● Task instructions: Reproduce the rows from the line containing "Task: Click the waving" up to and including the line containing "click(151, 658)", with no changes.

● Interface element records:

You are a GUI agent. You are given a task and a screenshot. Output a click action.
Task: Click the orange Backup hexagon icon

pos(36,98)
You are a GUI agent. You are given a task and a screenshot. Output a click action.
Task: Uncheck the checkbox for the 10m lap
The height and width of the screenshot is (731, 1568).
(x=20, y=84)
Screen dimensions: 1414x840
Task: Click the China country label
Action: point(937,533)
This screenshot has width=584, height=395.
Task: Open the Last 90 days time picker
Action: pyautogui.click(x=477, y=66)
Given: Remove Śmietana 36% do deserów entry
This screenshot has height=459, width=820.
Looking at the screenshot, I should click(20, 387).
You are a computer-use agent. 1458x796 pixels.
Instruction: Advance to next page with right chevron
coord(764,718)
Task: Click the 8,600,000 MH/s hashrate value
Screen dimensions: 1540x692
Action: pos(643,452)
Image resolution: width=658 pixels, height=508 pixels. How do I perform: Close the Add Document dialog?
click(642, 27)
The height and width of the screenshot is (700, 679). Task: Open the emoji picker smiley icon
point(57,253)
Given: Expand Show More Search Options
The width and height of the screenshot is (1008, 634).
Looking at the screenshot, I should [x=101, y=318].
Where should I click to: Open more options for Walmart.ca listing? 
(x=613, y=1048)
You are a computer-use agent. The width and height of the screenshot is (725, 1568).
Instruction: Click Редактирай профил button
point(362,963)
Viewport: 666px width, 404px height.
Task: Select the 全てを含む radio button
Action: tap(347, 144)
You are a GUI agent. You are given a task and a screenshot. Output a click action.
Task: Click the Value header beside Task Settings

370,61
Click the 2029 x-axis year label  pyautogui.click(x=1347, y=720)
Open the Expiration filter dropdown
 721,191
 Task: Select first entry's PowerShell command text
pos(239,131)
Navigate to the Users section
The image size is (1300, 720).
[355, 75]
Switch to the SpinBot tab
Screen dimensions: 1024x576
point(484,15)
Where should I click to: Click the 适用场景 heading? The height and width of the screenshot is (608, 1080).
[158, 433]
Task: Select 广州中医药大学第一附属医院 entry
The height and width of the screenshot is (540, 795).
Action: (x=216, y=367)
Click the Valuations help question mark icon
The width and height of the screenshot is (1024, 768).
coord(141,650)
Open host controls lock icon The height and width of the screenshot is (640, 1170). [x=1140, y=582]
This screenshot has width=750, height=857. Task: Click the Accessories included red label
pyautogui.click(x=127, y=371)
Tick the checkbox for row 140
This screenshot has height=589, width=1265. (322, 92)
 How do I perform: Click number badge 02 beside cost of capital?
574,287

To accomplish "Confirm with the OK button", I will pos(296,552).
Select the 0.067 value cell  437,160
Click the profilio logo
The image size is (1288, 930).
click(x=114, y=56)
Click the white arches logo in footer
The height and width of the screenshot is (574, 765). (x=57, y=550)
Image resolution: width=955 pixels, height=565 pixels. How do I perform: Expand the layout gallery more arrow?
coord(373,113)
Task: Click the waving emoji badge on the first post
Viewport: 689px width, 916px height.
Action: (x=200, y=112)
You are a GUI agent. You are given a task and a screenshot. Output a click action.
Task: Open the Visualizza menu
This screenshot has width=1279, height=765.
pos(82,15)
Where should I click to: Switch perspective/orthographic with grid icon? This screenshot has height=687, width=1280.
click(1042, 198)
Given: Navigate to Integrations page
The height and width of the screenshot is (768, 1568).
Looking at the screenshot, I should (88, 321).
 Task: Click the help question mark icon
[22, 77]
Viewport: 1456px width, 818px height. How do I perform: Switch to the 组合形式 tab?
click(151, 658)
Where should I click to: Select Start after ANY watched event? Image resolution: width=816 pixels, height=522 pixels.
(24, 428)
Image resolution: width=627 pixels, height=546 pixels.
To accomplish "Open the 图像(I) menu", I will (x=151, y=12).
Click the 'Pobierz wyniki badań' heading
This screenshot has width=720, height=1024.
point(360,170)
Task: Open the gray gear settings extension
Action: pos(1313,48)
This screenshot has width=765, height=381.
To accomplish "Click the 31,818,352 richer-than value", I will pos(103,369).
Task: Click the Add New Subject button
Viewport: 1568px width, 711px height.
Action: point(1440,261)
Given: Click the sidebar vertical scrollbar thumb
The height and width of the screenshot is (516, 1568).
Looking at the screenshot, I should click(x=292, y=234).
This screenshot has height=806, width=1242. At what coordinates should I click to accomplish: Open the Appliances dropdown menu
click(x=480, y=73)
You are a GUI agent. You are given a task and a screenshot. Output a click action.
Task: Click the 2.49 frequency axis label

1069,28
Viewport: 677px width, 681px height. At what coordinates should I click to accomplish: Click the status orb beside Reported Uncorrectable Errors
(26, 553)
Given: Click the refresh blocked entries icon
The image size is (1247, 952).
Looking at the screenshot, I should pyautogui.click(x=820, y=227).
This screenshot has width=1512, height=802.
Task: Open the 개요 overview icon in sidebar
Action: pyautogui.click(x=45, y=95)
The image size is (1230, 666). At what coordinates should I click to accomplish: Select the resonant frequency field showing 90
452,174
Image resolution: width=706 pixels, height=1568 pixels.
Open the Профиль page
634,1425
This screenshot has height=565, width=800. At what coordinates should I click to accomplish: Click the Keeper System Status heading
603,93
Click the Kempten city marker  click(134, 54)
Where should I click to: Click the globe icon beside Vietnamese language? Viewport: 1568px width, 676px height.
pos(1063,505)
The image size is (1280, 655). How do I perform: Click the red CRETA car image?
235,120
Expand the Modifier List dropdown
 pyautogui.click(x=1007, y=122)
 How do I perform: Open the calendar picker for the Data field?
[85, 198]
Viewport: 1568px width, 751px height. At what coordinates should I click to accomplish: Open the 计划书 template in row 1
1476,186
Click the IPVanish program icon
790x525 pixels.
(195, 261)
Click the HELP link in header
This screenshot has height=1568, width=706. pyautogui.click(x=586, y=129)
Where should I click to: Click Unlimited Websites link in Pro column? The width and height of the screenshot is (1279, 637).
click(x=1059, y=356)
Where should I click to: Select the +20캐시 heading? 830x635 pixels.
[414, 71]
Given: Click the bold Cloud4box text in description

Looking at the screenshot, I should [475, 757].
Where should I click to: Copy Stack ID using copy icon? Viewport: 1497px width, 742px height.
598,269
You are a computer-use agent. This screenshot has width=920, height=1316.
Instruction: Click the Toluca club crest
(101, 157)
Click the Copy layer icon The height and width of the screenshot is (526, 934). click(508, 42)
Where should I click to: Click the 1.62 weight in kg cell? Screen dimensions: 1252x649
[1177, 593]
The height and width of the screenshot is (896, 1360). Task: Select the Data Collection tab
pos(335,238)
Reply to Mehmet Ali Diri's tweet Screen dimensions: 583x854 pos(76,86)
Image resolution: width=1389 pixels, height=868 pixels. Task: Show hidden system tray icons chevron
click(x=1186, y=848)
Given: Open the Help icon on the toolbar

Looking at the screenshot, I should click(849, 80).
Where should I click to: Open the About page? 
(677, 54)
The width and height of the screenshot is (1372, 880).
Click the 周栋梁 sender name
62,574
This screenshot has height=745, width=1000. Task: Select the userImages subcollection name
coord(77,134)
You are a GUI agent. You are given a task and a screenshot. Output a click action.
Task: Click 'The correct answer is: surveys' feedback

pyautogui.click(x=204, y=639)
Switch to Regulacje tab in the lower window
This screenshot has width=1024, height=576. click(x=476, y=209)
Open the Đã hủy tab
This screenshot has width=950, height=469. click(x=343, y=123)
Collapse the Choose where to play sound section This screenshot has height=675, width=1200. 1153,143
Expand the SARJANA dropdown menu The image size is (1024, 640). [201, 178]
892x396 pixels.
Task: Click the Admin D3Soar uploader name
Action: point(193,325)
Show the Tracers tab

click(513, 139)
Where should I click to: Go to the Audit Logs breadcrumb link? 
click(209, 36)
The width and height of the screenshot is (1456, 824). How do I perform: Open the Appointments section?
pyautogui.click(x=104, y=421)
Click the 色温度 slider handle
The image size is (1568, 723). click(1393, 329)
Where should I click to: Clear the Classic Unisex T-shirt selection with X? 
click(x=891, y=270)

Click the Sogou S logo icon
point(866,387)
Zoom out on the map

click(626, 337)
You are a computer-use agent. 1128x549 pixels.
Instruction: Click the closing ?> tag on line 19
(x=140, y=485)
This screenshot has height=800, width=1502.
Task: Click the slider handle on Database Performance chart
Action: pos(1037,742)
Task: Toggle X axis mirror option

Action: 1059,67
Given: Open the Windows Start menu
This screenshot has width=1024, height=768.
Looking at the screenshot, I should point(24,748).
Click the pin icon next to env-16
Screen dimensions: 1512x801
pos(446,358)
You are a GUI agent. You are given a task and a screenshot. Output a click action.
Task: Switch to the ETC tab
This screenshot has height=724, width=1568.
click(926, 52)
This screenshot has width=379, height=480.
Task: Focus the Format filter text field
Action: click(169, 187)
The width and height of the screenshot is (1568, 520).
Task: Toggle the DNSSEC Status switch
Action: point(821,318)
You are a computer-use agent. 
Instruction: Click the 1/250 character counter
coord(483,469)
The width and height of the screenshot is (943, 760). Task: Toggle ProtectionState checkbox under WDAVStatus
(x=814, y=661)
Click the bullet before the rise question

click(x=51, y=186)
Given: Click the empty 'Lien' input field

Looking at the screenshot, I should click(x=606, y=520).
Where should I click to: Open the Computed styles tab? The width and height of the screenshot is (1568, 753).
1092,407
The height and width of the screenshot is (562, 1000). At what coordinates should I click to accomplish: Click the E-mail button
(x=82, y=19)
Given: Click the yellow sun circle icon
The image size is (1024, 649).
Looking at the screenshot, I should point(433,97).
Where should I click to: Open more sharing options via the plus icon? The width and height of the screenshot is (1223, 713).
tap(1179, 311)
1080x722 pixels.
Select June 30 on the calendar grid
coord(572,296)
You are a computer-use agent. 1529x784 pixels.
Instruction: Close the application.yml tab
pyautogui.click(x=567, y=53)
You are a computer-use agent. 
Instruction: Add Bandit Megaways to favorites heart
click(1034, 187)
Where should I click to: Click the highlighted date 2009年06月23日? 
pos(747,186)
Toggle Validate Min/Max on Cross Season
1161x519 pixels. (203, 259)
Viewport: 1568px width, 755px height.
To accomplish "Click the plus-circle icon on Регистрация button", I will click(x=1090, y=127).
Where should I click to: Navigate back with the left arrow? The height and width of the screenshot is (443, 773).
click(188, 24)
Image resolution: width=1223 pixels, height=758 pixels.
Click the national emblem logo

● Solution:
Task: Click the waving emoji badge on the first post
Viewport: 689px width, 916px height.
Action: (x=200, y=112)
You are a GUI agent. You are given a task and a screenshot. Output a click action.
Task: Open the Visualizza menu
This screenshot has width=1279, height=765.
pos(82,15)
Where should I click to: Switch perspective/orthographic with grid icon? This screenshot has height=687, width=1280.
click(1042, 198)
Given: Navigate to Integrations page
The height and width of the screenshot is (768, 1568).
Looking at the screenshot, I should (88, 321).
 Task: Click the help question mark icon
[22, 77]
Viewport: 1456px width, 818px height. How do I perform: Switch to the 组合形式 tab?
click(151, 658)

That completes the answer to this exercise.